I have a survey to analyze that was completed by participants on SurveyMonkey. Unfortunately, the way the data are organized is not ideal, in that each categorical response for each question has its own column.
Here, for example, are the first few lines of one of the responses in the dataframe:
How long have you been participating in the Garden Awards Program? \
0 One year
1 NaN
2 NaN
3 NaN
4 NaN
Unnamed: 10 Unnamed: 11 Unnamed: 12 \
0 2-3 years 4-5 years 5 or more years
1 NaN NaN NaN
2 NaN 4-5 years NaN
3 2-3 years NaN NaN
4 NaN NaN 5 or more years
How did you initially learn of the Garden Awards Program? \
0 I nominated my garden to be evaluated
1 NaN
2 I nominated my garden to be evaluated
3 NaN
4 NaN
Unnamed: 14 etc...
0 A friend or family member nominated my garden ...
1 A friend or family member nominated my garden ...
2 NaN
3 NaN
4 NaN
This question, How long have you been participating in the Garden Awards Program?
, has valid responses: one year
, 2-3 years
, etc., and are all found on the first row as a key to which column holds which value.
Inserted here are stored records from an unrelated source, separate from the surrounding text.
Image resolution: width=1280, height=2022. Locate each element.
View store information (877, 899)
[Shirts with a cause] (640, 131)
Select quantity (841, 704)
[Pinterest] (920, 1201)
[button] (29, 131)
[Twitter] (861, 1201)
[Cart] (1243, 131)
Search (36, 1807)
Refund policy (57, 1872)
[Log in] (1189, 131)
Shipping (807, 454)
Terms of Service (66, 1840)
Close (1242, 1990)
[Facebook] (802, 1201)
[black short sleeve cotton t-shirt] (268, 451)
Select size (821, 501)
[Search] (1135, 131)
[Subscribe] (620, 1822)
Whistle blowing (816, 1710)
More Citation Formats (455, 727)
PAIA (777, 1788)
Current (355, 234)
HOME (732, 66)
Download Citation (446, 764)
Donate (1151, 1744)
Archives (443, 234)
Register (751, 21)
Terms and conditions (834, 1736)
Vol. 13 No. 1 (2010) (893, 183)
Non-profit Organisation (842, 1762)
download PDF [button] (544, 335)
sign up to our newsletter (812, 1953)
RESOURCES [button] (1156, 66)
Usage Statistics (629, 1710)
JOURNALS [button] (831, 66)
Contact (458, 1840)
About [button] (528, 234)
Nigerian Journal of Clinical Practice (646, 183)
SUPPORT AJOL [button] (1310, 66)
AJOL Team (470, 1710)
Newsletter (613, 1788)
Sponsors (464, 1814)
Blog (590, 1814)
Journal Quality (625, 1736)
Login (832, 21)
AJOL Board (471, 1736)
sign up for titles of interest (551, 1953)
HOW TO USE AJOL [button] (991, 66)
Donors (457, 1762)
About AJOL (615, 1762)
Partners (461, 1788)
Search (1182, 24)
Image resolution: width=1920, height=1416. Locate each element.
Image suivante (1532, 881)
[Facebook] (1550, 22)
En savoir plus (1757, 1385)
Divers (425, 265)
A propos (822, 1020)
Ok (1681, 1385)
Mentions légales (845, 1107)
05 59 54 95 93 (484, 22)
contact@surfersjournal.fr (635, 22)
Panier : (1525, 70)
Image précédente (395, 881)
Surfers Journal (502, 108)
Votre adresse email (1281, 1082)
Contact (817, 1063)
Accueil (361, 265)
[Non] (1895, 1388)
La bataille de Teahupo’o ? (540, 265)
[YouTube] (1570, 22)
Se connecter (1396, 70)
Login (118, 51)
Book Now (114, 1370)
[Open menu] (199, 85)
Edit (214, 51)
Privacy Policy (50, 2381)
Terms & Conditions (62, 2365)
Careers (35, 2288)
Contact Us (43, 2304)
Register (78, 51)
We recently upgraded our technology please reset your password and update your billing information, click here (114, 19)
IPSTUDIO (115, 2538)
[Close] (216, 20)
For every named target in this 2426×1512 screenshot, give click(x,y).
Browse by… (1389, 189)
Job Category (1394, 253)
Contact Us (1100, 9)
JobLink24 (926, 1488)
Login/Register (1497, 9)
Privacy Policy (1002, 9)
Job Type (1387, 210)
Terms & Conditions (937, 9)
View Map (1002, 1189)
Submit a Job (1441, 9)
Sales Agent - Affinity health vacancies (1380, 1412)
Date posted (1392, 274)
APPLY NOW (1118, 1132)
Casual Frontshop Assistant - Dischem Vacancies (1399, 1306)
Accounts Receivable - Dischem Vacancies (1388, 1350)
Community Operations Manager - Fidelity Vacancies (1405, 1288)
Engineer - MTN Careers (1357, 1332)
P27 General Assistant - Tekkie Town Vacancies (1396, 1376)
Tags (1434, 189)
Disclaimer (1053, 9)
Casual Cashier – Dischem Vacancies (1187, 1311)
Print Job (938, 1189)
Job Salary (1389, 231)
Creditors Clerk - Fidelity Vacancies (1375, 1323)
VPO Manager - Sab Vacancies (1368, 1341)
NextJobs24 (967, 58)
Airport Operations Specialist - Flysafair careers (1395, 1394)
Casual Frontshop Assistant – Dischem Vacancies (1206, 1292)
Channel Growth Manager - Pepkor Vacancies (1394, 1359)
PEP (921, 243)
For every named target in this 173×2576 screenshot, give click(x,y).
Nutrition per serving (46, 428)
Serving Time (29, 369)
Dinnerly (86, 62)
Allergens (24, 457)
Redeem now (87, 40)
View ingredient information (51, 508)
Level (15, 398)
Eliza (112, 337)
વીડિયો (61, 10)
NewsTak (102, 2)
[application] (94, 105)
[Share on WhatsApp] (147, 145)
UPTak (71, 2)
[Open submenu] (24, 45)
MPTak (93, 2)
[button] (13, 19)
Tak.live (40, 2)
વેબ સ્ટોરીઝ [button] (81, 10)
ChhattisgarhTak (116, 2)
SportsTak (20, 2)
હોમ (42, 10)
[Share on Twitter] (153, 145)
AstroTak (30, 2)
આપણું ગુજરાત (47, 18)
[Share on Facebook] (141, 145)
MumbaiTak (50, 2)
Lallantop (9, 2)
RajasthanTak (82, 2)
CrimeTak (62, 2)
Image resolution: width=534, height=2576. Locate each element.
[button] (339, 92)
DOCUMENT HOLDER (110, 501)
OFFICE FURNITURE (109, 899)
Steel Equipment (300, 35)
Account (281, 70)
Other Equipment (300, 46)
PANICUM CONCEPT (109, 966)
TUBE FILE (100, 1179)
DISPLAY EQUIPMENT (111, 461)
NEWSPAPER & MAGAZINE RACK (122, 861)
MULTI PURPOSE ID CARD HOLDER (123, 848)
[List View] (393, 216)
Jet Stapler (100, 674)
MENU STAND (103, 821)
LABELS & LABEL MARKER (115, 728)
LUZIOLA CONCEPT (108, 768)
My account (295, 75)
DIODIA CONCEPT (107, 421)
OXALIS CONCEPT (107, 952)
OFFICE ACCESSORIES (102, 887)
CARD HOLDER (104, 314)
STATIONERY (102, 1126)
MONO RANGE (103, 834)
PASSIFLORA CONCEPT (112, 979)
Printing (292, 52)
This is the first problem. (Similarly for How did you initially learn of the Garden Awards Program?
, where valid responses are: I nominated my garden to be evaluated
, A friend or family member nominated my garden
, etc.).
The second problem is that the attached columns for each categorical response all are Unnamed: N
, where N is as many columns as there are categories associated with all questions.
Before I start remapping and flattening/collapsing the columns into a single one per question, I was wondering if there was any other way of dealing with survey data presented like this using Pandas. All my searches pointed to the SurveyMonkey API, but I don't see how that would be useful.
I am guessing that I will need to flatten the columns, and thus, if anyone could suggest a method, that would be great. I'm thinking that there is a way to keep grabbing all columns belonging to a categorical response by grabbing an adjacent column until Unnamed
is no longer in the column name, but I am clueless how to do this.